# Geocentrists



## Ravens (Jan 28, 2007)

I know that a couple members (at least) of the board are geocentrists. I also realize that most of the "interaction" you deal with is pretty snide. So let me clarify that I don't mean any of this in a snide way, but in a very serious way. If you take the "phenomenal" language seriously, e.g., the sun is said to rise and set, therefore the sun is mobile, then do you think that rain comes from the "windows of heaven", or that the lake of fire will in the future be below the earth, in the core perhaps (e.g. in Ephesians where Christ descends into the lower parts of the earth [I guess that could mean the incarnation, I dunno], or in Philippians where every knee and tongue "under the earth" will also confess Christ as Lord).

Once again, I don't mean that in a snarky fashion. I'm just wondering how you would apply that hermeneutic across the board.


----------



## ChristianTrader (Jan 31, 2007)

JDWiseman said:


> I know that a couple members (at least) of the board are geocentrists. I also realize that most of the "interaction" you deal with is pretty snide. So let me clarify that I don't mean any of this in a snide way, but in a very serious way. If you take the "phenomenal" language seriously, e.g., the sun is said to rise and set, therefore the sun is mobile, then do you think that rain comes from the "windows of heaven", or that the lake of fire will in the future be below the earth, in the core perhaps (e.g. in Ephesians where Christ descends into the lower parts of the earth [I guess that could mean the incarnation, I dunno], or in Philippians where every knee and tongue "under the earth" will also confess Christ as Lord).
> 
> Once again, I don't mean that in a snarky fashion. I'm just wondering how you would apply that hermeneutic across the board.

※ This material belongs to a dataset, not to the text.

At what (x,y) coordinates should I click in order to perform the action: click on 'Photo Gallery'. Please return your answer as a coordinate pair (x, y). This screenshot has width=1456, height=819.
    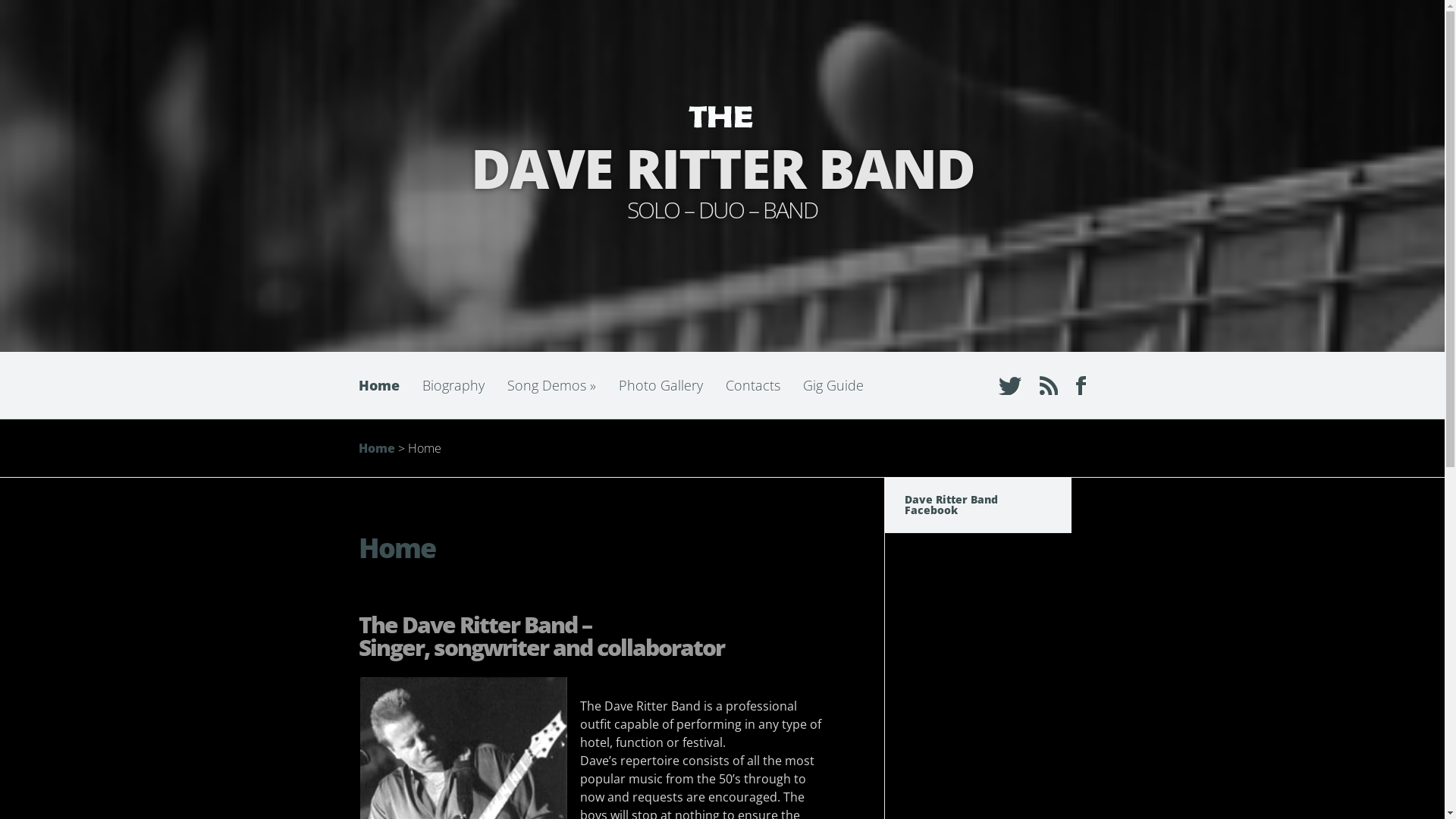
    Looking at the image, I should click on (607, 384).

Well I'm not necessarily admitting to being a geocentrist  but if I was one I would answer something along the lines of this:

Geocentrists are not just hyper literalists, but instead are contextual literalists. If the text demands what is considered a "literal view" then so be it, if it demands a symbolic view then so be it again. For example a geocentrist does not have a problem reconciling passages where God is given human or animal characteristics (hands, wings etc) with the Biblical knowledge that God is a spirit. Taking context into account easily solves these things.

Some things to keep in mind:

1)Geocentrism and Six-Day Creation/YEC rise and fall together. Whatever tools that can be used to take down one will easily take down the other.

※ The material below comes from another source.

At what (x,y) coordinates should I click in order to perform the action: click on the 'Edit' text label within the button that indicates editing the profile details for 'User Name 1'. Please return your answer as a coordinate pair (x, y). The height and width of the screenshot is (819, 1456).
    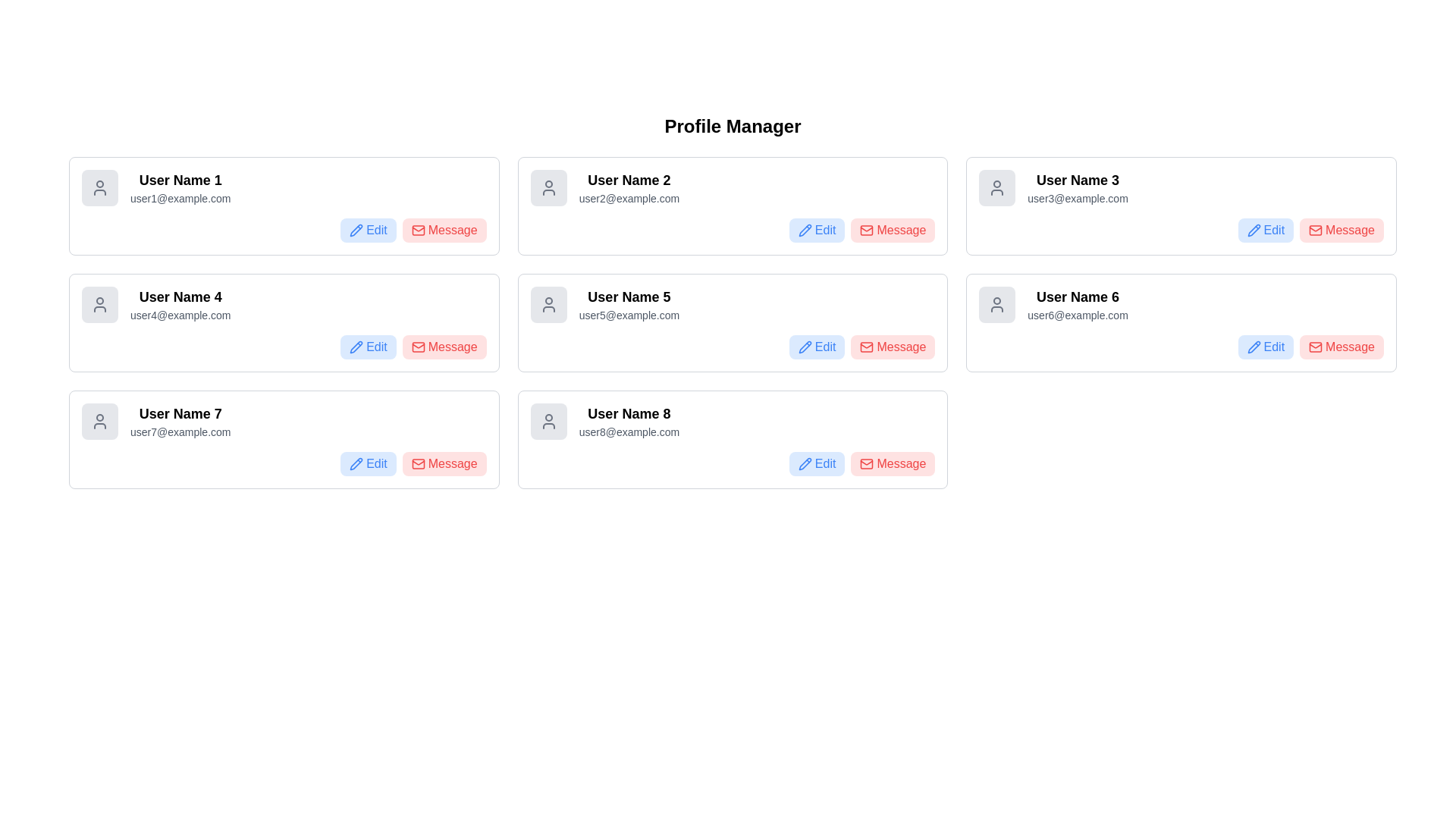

2)Geocentrism had been the almost unquestioned view of the orthodox until about sometime in the 1600s and up until that time, and there had been no problem taking everything literally instead of taking context into the issue (this point is just to reinforced that one does not have to whitewash history to make geocentrism look better)

3)Those that held to a geocentrism were not flat earthers (Just in case one wants to counter with "Well if were are going by polls, then we might as well accept X as well)

CT


----------